• thrombocytopenia;
  • mycophenolate mofetil;
  • immunosuppression;
  • autoimmunity

Abstract: The treatment of chronic idiopathic thrombocytopenic purpura (ITP) is difficult in those unresponsive to corticosteroids and/or splenectomy. We attempted to induce durable response in 21 patients with refractory ITP by applying mycophenolate mofetil (MMF) (1.5–2.0 g/d), a novel immunosuppressive agent. Overall response rate was 62% (13 of 21), including 24% (five of 21) in complete response (CR), 29% (six of 21) in partial response (PR), and 10% (two of 21) in minor response (MR).
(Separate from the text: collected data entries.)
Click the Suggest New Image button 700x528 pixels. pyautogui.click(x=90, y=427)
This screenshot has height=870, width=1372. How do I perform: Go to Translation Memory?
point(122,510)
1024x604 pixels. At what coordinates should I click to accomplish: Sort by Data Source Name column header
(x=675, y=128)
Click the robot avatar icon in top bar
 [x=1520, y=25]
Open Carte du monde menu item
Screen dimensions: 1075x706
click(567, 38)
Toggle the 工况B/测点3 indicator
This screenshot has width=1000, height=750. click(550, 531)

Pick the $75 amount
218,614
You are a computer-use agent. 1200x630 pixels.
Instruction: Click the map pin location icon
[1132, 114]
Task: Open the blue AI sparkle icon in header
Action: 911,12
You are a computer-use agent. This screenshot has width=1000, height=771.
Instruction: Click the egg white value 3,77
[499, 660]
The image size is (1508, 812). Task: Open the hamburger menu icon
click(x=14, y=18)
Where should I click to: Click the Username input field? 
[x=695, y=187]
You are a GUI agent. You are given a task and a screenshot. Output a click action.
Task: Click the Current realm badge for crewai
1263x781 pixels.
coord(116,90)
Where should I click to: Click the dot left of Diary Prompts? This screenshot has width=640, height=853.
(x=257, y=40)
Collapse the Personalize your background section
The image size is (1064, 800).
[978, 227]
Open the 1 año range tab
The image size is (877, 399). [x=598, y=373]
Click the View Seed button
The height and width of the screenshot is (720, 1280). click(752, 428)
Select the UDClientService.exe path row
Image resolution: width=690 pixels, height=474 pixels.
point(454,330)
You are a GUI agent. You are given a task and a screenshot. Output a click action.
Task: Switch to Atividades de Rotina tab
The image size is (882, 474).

The response rates for non-splenectomized and splenectomized ITP patients were 64% (nine of 14) and 57% (four of seven), respectively (P > 0.05). 39% (five of 13) responders relapsed as a result of dose reduction or withdraw of MMF, and 61% (eight of 13) responders maintained their effectiveness for a median of 24 wk. Sustained response was observed in three patients in whom MMF was withdrawn. MMF was well tolerated with only slight nausea and diarrhea recorded in 3 of 21 cases. No premature withdrawal was found in this study. CD3+ peripheral blood mononuclear cells (PBMC) and CD19+ PBMC were significantly reduced 12 wk after MMF administration in the responders. Platelet-associated antibodies against glycoproteins GPIIb/IIIa were detected in 13 of 21 (62%) patients before MMF treatment, and antibody levels were significantly decreased in responders 12 wk after MMF administration. This suggested that MMF might correct the immunologic abnormalities underlying the destruction of circulating platelets in ITP. We conclude that MMF could be used as a second-line agent for the treatment of steroid-resistant ITP before or after splenectomy and thereby is worth of further evaluation in randomized studies.